(The author is a Reuters Breakingviews columnist. The opinions expressed are his own)
By George Hay
LONDON, April 30 (Reuters Breakingviews) - The “shareholder spring” has, to date, been squarely about pay. Barclays’ (BARC.L) shareholders who failed to support the bank’s remuneration report at its annual general meeting on April 27 were angry about the principles of pay more than people or long-term performance. The less audible revolt against Aviva’s (AV.L) remuneration report has subtly different origins and ramifications.
Yes, the UK insurer’s fractious investors are concerned about Aviva’s remuneration policies. They are especially worried that the incoming head of the UK operations Trevor Matthews is receiving a 2 million pound payment to compensate for his loss of long-term incentives from Friends Provident. Shareholders also seem perturbed that a significant yardstick in determining executive remuneration is Aviva’s operating profit, which held up between 2010 and 2011, whereas the share price is driven more by numbers further down the p&l that fell sharply over the same period. Aviva shares are down by a third over the last year.
But Aviva investors appear to have concerns that go further and deeper. Under chief executive Andrew Moss, Aviva’s performance has been mixed. In 2009 the firm cut the dividend after initial signs that it would not, while the strategy has veered from a broader push in many different countries to a more recent focus on core markets. Most of all, the Aviva share price trades on a multiple of six times likely 2012 earnings, compared to a sector average of 10.7, according to Panmure Gordon.
In the current climate, Aviva’s annual general meeting on May 3 could see Barclays-style protest votes against the remuneration report and individual directors, even though Moss has waived his proposed 4.8 percent salary increase. More likely, investors will wait to see what happens when Aviva unveils a strategic update on May 24. They may also wait to see what new chairman John McFarlane, who arrives soon, has to say and do.

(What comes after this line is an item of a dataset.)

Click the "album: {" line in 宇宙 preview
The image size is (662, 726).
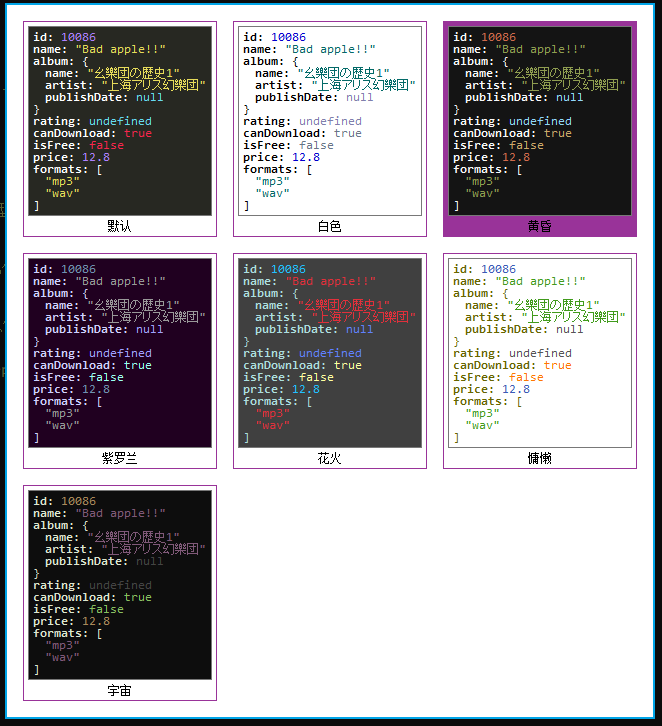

Even so, it’s a sign that shareholders are finding a new willingness to exert pressure on boards. Even those companies not normally associated with egregious pay may find shareholders becoming more vocal about long-running gripes. Good.
- Aviva chief executive Andrew Moss is to waive a 4.8 percent pay rise that was due to come into effect from April 1. The move would have increased his basic salary from 960,000 pounds to just over 1 million pounds.
- The UK insurer’s remuneration committee is also to review how future executives that join the company are compensated for any loss of entitlement from a previous role. Trevor Matthews, the incoming chief executive of Aviva’s UK operations, was awarded shares with a value exceeding 2 million pounds to compensate for the loss of long-term incentives from his previous job.
- Aviva said in a statement on April 30 that the changes were prompted by investor concerns about whether overall levels of remuneration, driven by 2011 operating performance, appropriately reflected changes in shareholder value.
- Scott Wheway, chair of Aviva’s remuneration committee, said he was disappointed that the committee had not represented shareholder views as well as it should have.
- In 2010, Aviva’s operating profit was 2.6 billion pounds and net profit was 1.9 billion pounds. In 2011, thanks to changes in Aviva’s investment returns, operating profit was 2.5 billion pounds but net profit was only 60 million pounds.